Spencer Bruce, President and CEO of Louisville Water, noted that “the bourbon industry is an important part of our daily production of 115 million gallons of drinking water. Our water’s great taste supports the flavor, whether it’s a drop of water or a rock in the drink. And water is the only ingredient that can be added to the bourbon once it leaves the barrel and goes into the bottle, so in that way Louisville Water is enjoyed by millions worldwide.”

The museum’s interactive displays also include the history of Louisville Water and highlights our importance to many industries, then and now, including agriculture, transportation, commerce and, of course, bourbon. Penelope Peavler, the museum’s president and CEO, remarked that many donors, including the Foundation’s grant of $60,000, made this exhibit a reality. The 10,000-square-foot exhibit explains why Kentucky is important to the bourbon industry, “including our water, our people, our rich soil and our amazing history,” said Peavler.
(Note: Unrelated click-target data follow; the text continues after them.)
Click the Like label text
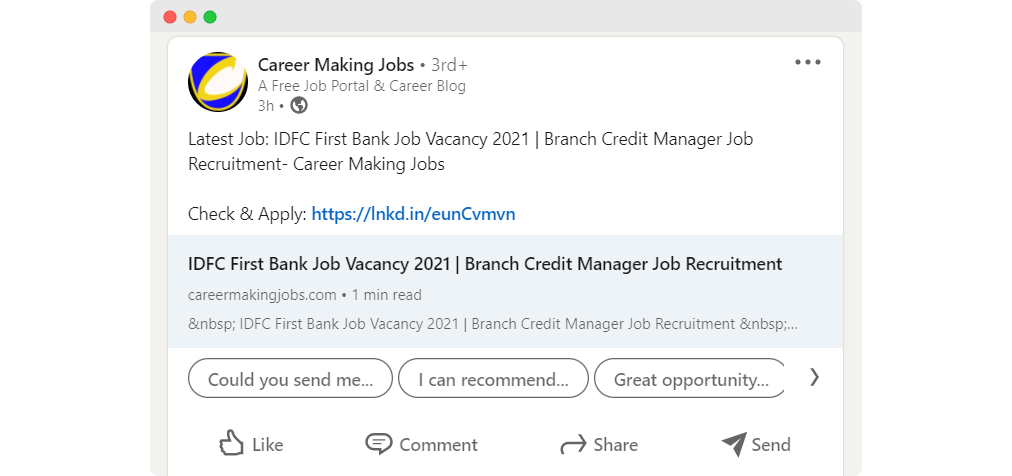 click(268, 444)
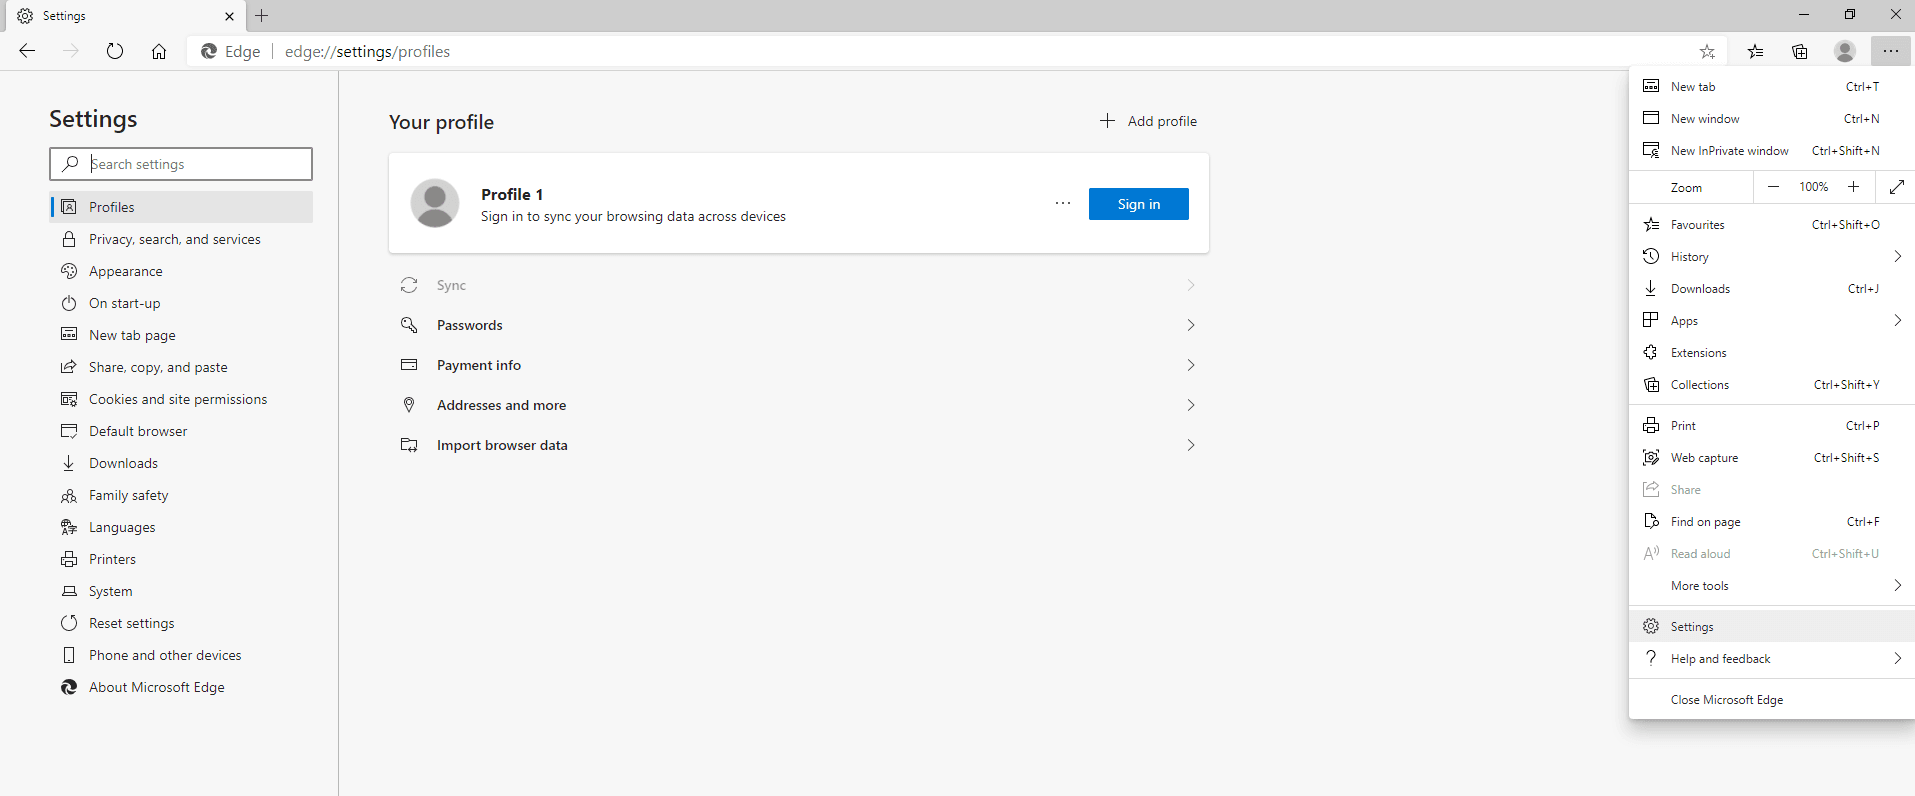This screenshot has width=1915, height=796.
Task: Choose New InPrivate window menu item
Action: [x=1729, y=151]
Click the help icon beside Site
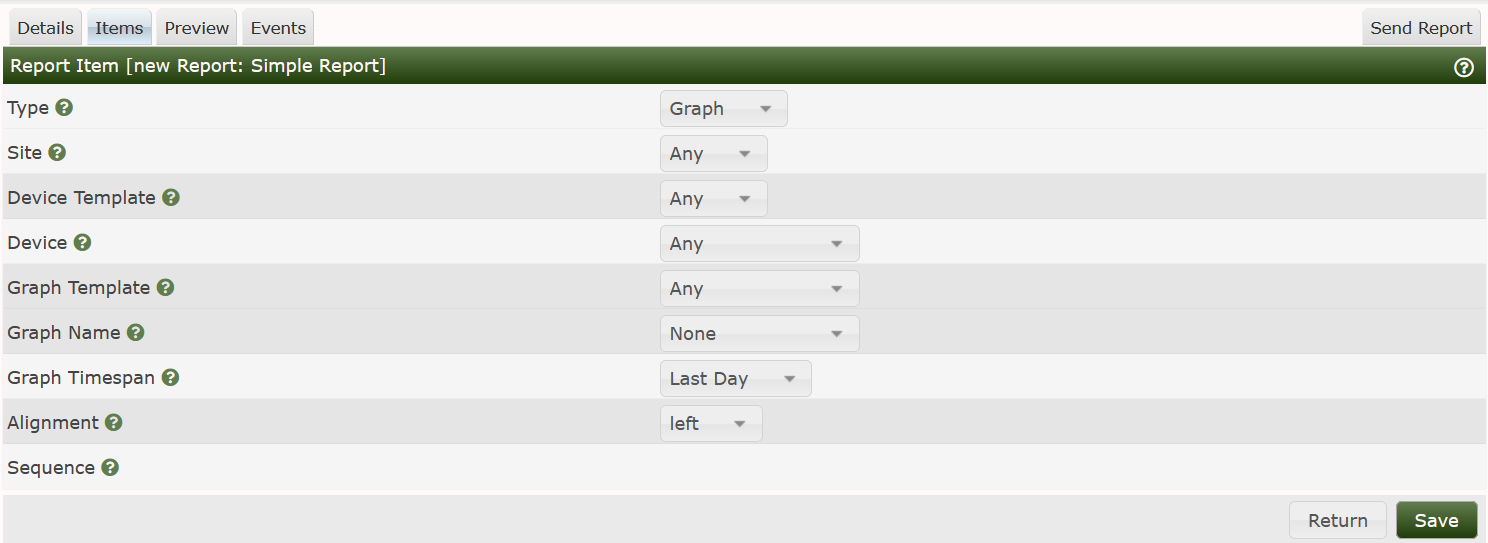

The museum also opened the ‘Kentucky Bourbon Trail® Welcome Center, which will serve as the official starting point of the Kentucky Bourbon Trail®. One of the bourbon companies on the trail is Stitzel-Weller, which provides visitors tours of their Bulleit Frontier Whiskey Experience at Stitzel-Weller. The visitor experience at Stitzel-Weller includes an exhibit on how the bourbon industry benefits from Louisville Water step-by-step -- from the crops, the fermenting process and bottling, to how the bourbon is served.